Forthcoming book to tell of sexual abuse within insular religious sect

GUELPH – Brianna Bell was the first journalist to break the story about abuse in the Two by Twos church, a story the Guelph-based freelance journalist wrote for the Daily Dot two years ago.

Six months after that, the FBI announced it was investigating the church and several arrests have been made.

Now Bell is writing a book not just about the Two by Twos, but about the abuse she too suffered at the hands of church members.

Called God Lover, “It’s a deeply personal, gritty memoir,” Bell said in a phone interview.

“It’s a memoir plus – a personal story with social commentary.

“It’s about religious coercion, sexual coercion. It’s what I’m grappling with now.”

The Two by Twos are a religious sect without a name or even a church.

They meet in people’s homes and at annual conventions and members are born into it more often than not.

According to Bell’s research the sect was founded in the late 1800s in Ireland by Scottish evangelist William Irvine.

“He believed the Christian church should follow the guidelines for preaching set out in Matthew 10, a chapter of the Bible in which Jesus instructs the apostles to leave their houses and belongings and travel from home to home, preaching the gospel,” Bell wrote in a story for Chatelaine magazine.

Ministers in the church are called workers and workers travel in pairs staying in the homes of members, spreading the teachings of the Bible.

Hence the Two by Twos name.

It’s only people who leave the church that started calling the church Two by Twos, however. 

Bell said she came upon a Facebook page for survivors of sexual abuse in the church and that’s where she discovered sexual abuse is a widespread problem with this secretive sect.

Bell’s history with the church goes back generations, she said.

“My family was in the Two by Twos for almost a century,” she said.

“I always knew something was mysterious about this group. 

“As a child I experienced abuse, and I heard about abuse.

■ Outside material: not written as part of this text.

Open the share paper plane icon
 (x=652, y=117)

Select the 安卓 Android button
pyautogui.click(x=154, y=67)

But nothing was ever done about it.”

Her parents divorced when she was a baby and her mother, a Catholic, raised her in the Catholic church.

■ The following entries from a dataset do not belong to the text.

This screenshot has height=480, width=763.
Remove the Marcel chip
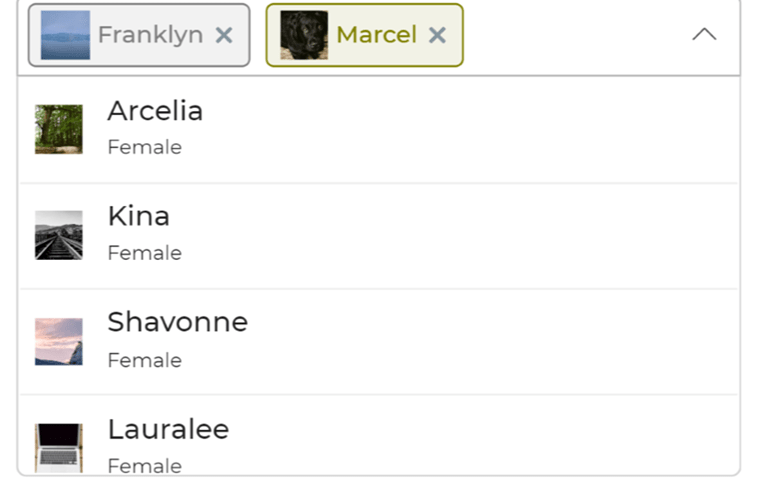click(437, 35)
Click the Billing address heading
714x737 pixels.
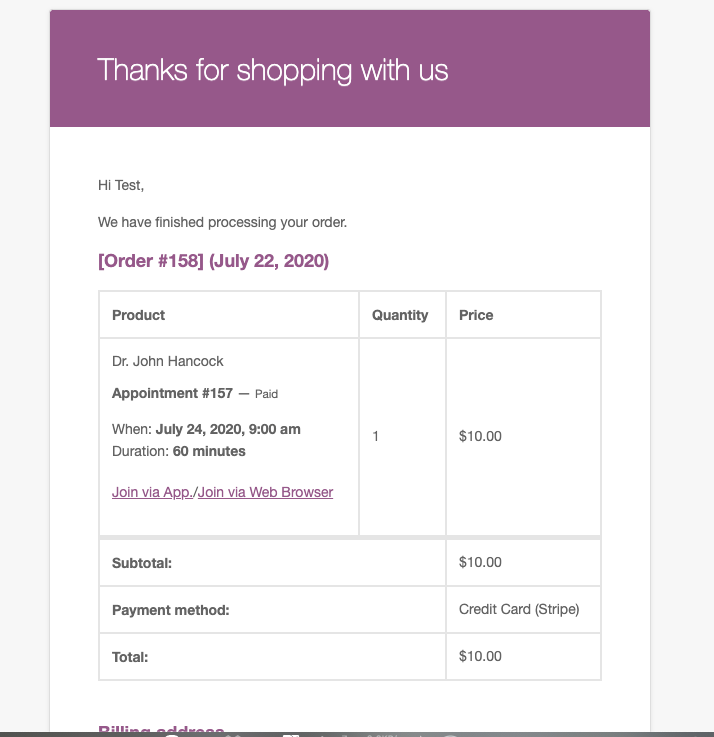pyautogui.click(x=161, y=729)
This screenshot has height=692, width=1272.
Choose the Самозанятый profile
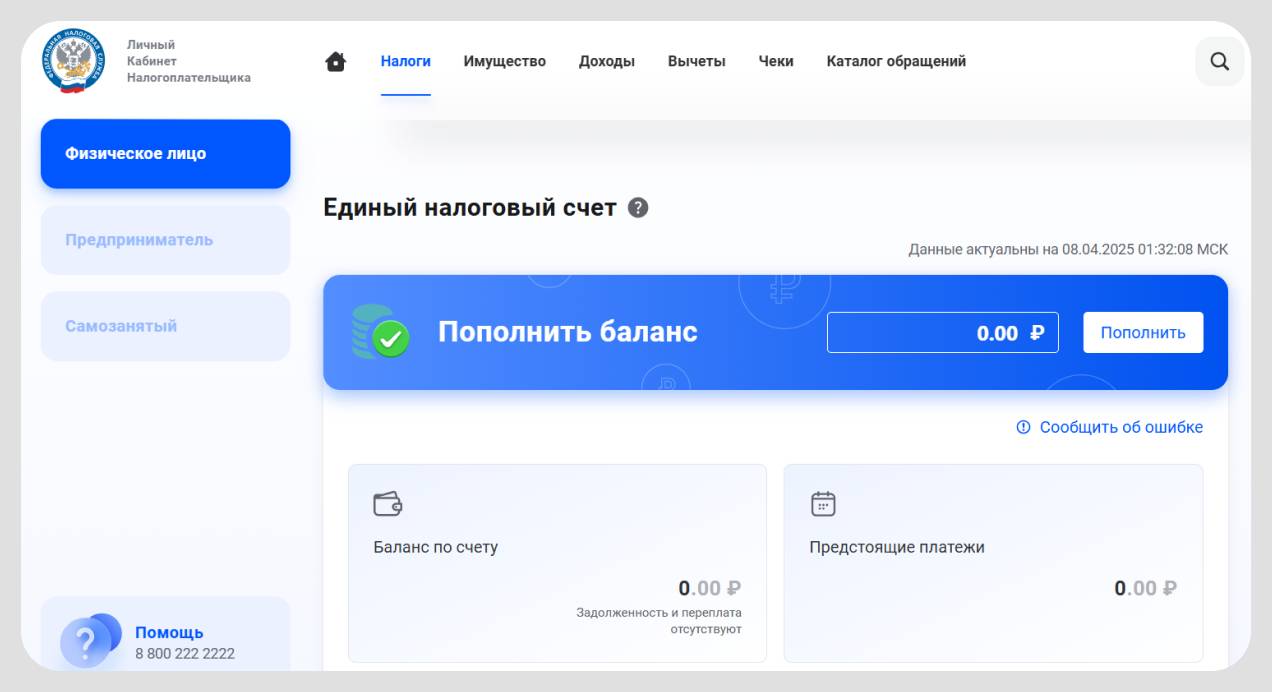pos(165,326)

But her father remained in the Two by Twos, and would bring her to meetings, as they called their services, and the annual conventions. 

Her mother discovered online chat rooms where women in the Two by Twos were discussing their abuse.

“So, I knew about this,” Bell said of the time when she started writing her investigative story.

“But I had a hard time doing the work. Nobody wanted to talk about it.”

Once she found the Facebook group, however, she found people who would talk.

“I knew this needed to be shared,” she said.

She wrote about it for the Daily Dot and later for Chatelaine.

The FBI investigation spanned the U.S. and Canada and Bell took satisfaction that arrests were made and leaders in the church were convicted.

But writing those stories opened old wounds for herself.

“I would not be writing it if I didn’t think it would be healing for me,” she said.

“But I knew it would open wounds too. There would be personal fallout.”

And so she’s writing a book, God Lover, which will be published by Dundern Press in 2027.

“This is my story,” Bell said. “The story of a little girl who didn’t feel she belonged and all the ways she tried to belong.”

Bell is married to a pastor – not of the Two by Twos – and has three daughters.

She’s broken ties with her father and the Two by Twos and feels better for it, she said.

“I believe I have saved (my daughters) from what happened. I’m estranged from my (father’s) family. I chose this family,” she said. “I feel very ready to write it.”

Bell is dedicating the book to her mother and her mother’s mother, “the two women who raised me and who saved me.”

She hopes readers who have been abused will see themselves in her story, feel some agency, and be able to tell their own story, she said.

“I hope anybody who has lived under the thumb of a group or a person will read the book and feel less alone.

“This feels like the story I have to tell,” she continued. “It’s a starting point for me.”